L’INGRATITUDE, UNE BLESSURE QUI NE SE REFERME JAMAIS : CHEIKH DIBA, L’HOMME QUI A OUBLIÉ CELUI QUI L’A FAIT
Le décès de feu Mouhamadou Moustapha Ba a laissé un grand vide dans le paysage économique et administratif du Sénégal. Homme de conviction, travailleur acharné et reconnu pour sa générosité légendaire, il était également un soutien discret mais constant pour de nombreuses familles et personnalités qui ont croisé son chemin.
À l’approche de chaque Tabaski, alors que beaucoup pensaient à leurs propres préparatifs, Moustapha Ba consacrait une grande partie de son temps et de ses ressources à venir en aide aux plus démunis. Des enveloppes financières aux dons de moutons, nombreux sont ceux qui ont bénéficié de sa solidarité et de sa bienveillance. Pour lui, la réussite n’avait de sens que lorsqu’elle était partagée avec les autres.
Cependant, après sa disparition, un sentiment de déception et d’amertume habite certains de ses proches. Ils estiment que plusieurs bénéficiaires de son soutien se sont éloignés de sa famille au moment où celle-ci avait le plus besoin de réconfort, d’attention et de considération.
Dans cette perception, le nom de Cheikh Diba est parfois cité par ceux qui considèrent que davantage de proximité et de solidarité auraient pu être manifestées envers la famille de celui qui fut un mentor, un collaborateur ou un soutien dans son parcours professionnel. Ces critiques traduisent avant tout une profonde douleur et une attente de reconnaissance envers la mémoire d’un homme qui a marqué son époque.
L’histoire nous enseigne que la gratitude ne se mesure pas seulement dans les moments de prospérité.
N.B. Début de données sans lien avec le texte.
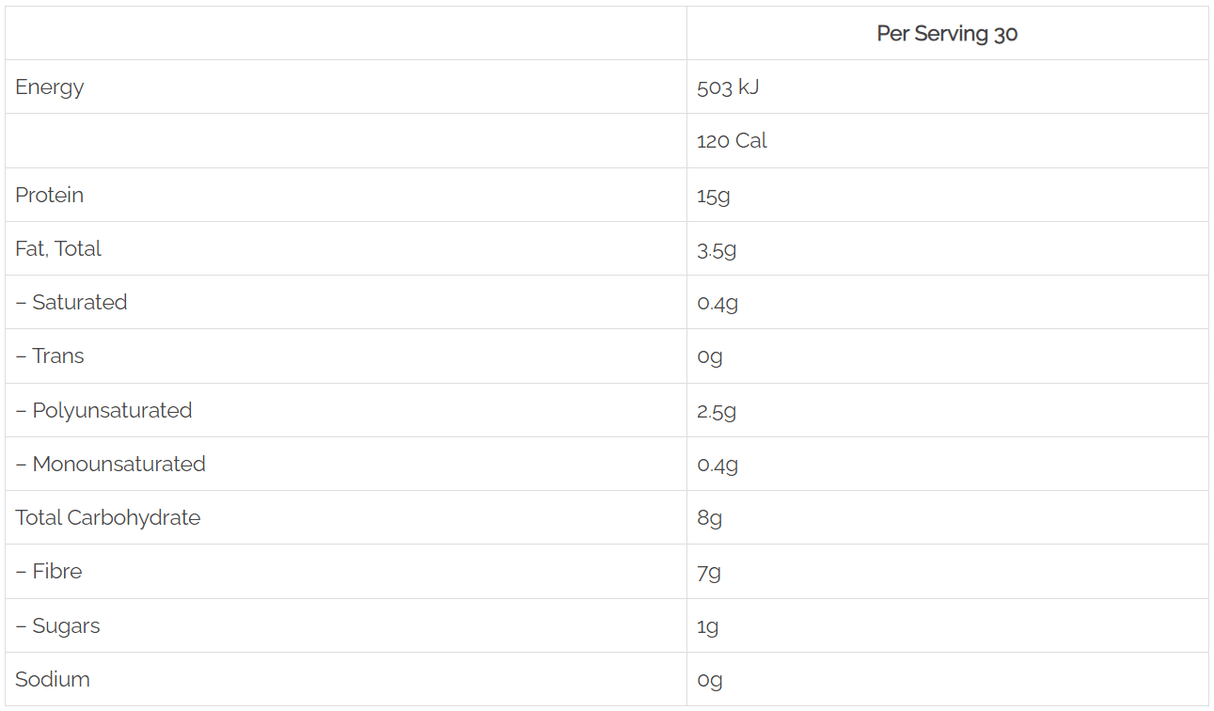Select the 8g carbohydrate value
This screenshot has height=711, width=1214.
coord(710,518)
Elle se révèle surtout dans les périodes difficiles, lorsque les familles endeuillées ont besoin de sentir que les liens tissés durant des années n’étaient pas uniquement fondés sur l’intérêt ou les circonstances.
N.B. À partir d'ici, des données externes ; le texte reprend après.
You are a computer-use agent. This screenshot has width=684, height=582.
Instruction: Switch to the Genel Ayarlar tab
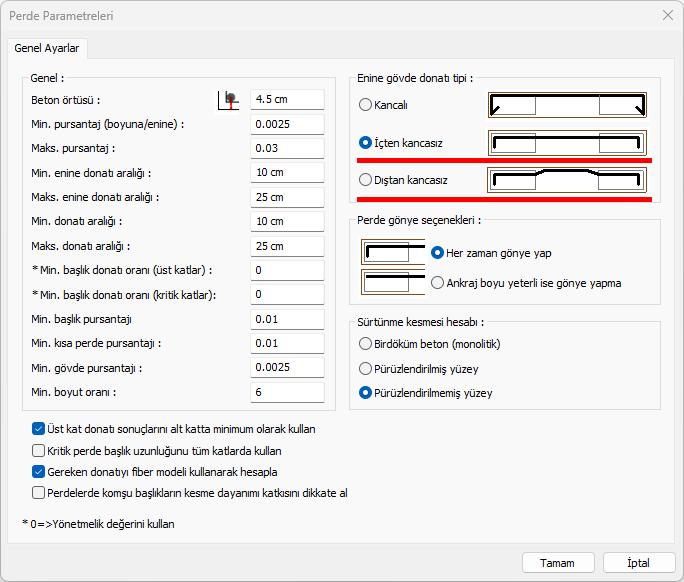[x=47, y=48]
Au-delà des personnes et des fonctions, cette situation soulève une question fondamentale : que reste-t-il de la reconnaissance lorsque disparaît celui qui a tant donné ? La mémoire de Moustapha Ba mérite d’être honorée non seulement par les hommages officiels, mais aussi par la fidélité, le respect et l’attention accordés à ceux qu’il a laissés derrière lui.
Car l’ingratitude demeure l’une des blessures les plus douloureuses. Elle ne touche pas seulement celui qui a donné ; elle affecte également ceux qui, après son départ, espéraient voir perdurer les valeurs de solidarité, de loyauté et d’humanité qu’il incarnait au quotidien.